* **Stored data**
-*-*-
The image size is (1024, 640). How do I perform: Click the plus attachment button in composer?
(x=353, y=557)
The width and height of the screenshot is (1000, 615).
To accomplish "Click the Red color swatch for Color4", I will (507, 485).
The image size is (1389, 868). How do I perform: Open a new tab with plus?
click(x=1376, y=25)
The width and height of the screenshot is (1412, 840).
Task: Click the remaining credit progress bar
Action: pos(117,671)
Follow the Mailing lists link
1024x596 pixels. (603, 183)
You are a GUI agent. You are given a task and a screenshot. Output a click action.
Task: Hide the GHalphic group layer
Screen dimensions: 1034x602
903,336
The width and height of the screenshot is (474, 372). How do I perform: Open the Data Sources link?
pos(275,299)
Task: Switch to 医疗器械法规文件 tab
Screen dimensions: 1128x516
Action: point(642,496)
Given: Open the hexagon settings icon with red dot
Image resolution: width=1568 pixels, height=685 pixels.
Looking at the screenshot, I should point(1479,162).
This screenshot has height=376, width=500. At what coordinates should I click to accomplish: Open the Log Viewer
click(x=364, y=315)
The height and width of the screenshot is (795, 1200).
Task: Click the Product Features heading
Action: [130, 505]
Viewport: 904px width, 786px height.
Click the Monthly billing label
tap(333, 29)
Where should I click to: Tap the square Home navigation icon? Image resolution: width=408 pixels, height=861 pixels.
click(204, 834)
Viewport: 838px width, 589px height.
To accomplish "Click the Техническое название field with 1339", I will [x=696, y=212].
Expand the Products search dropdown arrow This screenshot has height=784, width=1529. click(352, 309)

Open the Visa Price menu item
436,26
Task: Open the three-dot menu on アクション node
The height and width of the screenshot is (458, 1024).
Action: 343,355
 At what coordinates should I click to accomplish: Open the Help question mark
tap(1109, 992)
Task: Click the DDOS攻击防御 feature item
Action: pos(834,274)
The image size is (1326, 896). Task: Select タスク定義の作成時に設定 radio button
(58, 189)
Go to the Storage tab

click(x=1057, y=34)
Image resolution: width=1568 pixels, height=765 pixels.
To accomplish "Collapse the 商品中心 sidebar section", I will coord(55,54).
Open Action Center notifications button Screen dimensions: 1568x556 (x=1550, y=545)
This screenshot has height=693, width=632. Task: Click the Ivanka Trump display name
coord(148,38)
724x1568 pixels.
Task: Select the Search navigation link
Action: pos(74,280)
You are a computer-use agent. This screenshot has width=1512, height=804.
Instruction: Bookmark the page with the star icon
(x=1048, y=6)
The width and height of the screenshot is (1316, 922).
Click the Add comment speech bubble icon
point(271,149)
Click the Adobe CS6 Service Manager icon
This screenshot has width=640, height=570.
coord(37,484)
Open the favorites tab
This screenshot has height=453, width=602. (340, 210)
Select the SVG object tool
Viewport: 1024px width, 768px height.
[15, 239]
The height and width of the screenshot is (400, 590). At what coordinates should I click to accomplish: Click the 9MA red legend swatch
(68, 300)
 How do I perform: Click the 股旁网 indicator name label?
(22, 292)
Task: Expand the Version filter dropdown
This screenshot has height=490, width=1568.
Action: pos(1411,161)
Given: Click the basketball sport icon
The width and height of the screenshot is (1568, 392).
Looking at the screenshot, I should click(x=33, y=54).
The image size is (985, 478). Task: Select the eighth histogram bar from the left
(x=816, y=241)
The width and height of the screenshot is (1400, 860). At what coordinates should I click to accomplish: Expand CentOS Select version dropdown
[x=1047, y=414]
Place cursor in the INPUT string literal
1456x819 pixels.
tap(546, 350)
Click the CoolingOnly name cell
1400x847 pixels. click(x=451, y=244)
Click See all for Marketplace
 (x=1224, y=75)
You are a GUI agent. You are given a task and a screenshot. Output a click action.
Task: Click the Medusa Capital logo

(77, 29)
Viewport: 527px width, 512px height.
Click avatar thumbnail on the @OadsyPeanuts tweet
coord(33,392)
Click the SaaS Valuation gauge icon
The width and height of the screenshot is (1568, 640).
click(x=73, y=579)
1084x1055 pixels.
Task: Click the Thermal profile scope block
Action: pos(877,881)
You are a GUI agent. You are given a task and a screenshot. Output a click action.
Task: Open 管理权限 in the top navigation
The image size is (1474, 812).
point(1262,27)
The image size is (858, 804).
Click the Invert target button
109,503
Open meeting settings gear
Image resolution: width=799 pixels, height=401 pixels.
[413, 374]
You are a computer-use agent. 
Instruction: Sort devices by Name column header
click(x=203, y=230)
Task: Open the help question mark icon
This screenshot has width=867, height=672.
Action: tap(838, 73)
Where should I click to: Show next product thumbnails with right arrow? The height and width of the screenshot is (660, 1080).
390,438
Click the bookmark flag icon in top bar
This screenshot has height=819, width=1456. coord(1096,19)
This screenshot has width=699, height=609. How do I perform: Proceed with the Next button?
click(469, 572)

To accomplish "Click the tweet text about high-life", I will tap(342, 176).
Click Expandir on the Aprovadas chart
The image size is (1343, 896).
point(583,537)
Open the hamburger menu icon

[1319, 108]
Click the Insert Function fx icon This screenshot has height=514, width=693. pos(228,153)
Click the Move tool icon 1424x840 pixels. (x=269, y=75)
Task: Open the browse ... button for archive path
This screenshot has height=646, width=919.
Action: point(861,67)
-*-*-
* **Set exercise**
Rewrite the entries starting at the line containing "Click Expandir on the Aprovadas chart" and ending at the line containing "Click the Move", swapping "Click" for "Select" and keeping everything else the same.

* **Problem solution**
Select Expandir on the Aprovadas chart
The image size is (1343, 896).
point(583,537)
Open the hamburger menu icon

[1319, 108]
Select the Insert Function fx icon This screenshot has height=514, width=693. pos(228,153)
Select the Move tool icon 1424x840 pixels. (x=269, y=75)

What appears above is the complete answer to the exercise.